Est-il vrai que le parlement béninois est la plus grande concentration nationale de la corruption ? Cette question revient une fois de plus sur le tapis, avec ce qu’il est désormais convenu d’appeler « affaire Atao Hinnouho ».

Dans cette affaire, on note qu’un député s’est prévalu de son titre de parlementaire pour faire obstruction à une enquête policière qui ne touchait du reste que l’un de ses proches. Et la perspicacité de la police a permis de découvrir qu’il est à la tête d’une entreprise frauduleuse de grande envergure. Député et fraudeur depuis plusieurs années, il n’est plus l’exemple de probité que le peuple est en droit d’exiger de ceux qui votent nos lois. Le député devrait en effet incarner un modèle de distinction sociale et de rectitude morale. Les lois qu’il vote peuvent bien nous amener en prison ou faire fermer une entreprise. Et pourtant, ce qui se passe aujourd’hui semble créditer l’opinion de ceux qui estiment que notre parlement est devenu le refuge de la pègre.

L’affaire PPEA II avait  déjà jeté un énorme discrédit sur l’Assemblée nationale.
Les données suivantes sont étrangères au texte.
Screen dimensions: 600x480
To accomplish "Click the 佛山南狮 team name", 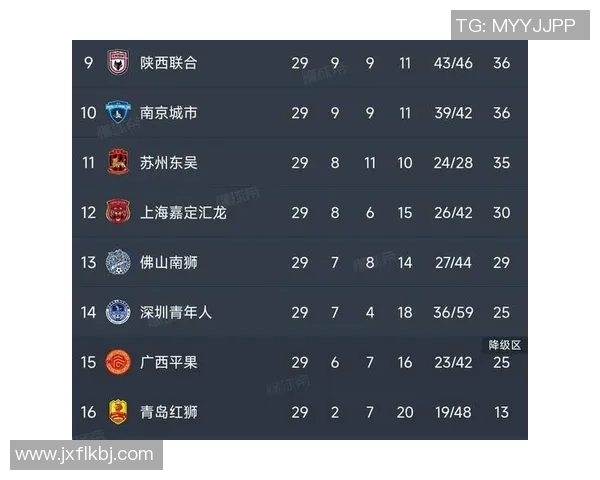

Même sans aucune mise en examen dans ce dossier, le député Barthélémy Kassa avait été perçu comme celui qui profite de l’immunité parlementaire pour se dérober à la justice. Les manifestations du parti communiste du Bénin contre cet élu, ont montré les ressentiments d’une partie de l’opinion à son égard, et plus généralement vis-à-vis de l’institution parlementaire. Avec les frasques de la récente tentative de révision de la constitution, certains parlementaires nous ont donné à voir les aspects peu connus des coulisses de notre assemblée nationale. Dans l’opinion, Rosine Soglo et Gildas Agonkan ont confirmé avoir reçu de l’argent dans le cadre du projet. Bien sûr qu’il fallait nuancer pour dire qu’il s’agissait de frais de vulgarisation et de popularisation prévus  par le parlement lui-même à cet effet. Mais dans une bonne partie de l’opinion, cette subtilité ne passe pas. Les députés auraient donc reçu des millions pour voter la révision constitutionnelle. Ce n’est pas un scandale, c’est une explosion nucléaire dans la conscience nationale.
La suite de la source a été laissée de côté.